== Aim ==
Rescale the listing between the lines holding "Петербурге (51, 1494)" and "АТЭС (21, 2358)", inclusive: reproduce each of those lines with its text unchanged, and multiply every coordinate in the answers by 2.4, rounding to the nearest whole number with halves going up. Output those lines only.

------------------------------------------------------------

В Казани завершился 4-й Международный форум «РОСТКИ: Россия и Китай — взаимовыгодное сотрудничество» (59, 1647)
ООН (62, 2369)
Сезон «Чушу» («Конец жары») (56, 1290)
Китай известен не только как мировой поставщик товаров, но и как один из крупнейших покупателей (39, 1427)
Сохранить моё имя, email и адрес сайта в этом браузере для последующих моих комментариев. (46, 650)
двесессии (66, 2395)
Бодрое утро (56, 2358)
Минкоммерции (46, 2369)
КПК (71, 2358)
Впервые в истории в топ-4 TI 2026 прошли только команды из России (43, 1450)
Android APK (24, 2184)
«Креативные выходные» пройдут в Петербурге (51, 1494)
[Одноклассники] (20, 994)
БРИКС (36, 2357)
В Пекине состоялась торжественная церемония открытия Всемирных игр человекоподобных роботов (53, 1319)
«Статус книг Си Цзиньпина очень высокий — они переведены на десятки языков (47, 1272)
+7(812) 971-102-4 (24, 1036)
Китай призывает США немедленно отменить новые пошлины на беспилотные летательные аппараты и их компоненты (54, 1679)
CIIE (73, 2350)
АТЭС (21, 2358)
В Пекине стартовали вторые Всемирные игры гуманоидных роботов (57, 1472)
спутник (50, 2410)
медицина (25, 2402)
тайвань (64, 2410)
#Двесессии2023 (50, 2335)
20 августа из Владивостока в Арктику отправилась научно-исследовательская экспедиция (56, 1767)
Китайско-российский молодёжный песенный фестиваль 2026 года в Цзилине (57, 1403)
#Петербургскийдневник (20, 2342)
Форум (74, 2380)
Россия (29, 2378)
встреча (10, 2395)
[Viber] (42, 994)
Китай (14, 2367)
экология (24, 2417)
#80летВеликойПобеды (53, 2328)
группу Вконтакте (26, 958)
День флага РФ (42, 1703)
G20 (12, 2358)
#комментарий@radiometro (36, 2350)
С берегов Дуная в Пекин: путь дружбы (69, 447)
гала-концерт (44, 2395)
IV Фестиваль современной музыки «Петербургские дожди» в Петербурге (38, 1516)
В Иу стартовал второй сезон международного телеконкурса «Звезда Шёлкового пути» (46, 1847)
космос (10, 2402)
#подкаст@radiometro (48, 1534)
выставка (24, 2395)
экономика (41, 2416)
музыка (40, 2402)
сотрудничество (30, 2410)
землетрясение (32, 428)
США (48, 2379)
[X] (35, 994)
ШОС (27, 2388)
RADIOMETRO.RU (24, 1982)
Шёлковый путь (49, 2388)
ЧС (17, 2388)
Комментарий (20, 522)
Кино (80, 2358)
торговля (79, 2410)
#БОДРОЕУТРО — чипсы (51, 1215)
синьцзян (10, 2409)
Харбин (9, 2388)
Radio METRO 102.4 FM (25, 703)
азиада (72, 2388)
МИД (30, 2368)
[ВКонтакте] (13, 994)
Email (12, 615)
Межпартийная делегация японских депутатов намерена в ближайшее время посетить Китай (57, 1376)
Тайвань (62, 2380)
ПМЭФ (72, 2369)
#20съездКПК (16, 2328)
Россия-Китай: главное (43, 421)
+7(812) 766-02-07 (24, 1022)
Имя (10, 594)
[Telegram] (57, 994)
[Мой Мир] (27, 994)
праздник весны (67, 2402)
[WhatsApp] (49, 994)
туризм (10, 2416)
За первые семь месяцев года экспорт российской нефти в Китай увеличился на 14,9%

------------------------------------------------------------

== Exercise result ==
«Креативные выходные» пройдут в Петербурге (122, 3586)
[Одноклассники] (48, 2386)
БРИКС (86, 5657)
В Пекине состоялась торжественная церемония открытия Всемирных игр человекоподобных роботов (127, 3166)
«Статус книг Си Цзиньпина очень высокий — они переведены на десятки языков (113, 3053)
+7(812) 971-102-4 (58, 2486)
Китай призывает США немедленно отменить новые пошлины на беспилотные летательные аппараты и их компоненты (130, 4030)
CIIE (175, 5640)
АТЭС (50, 5659)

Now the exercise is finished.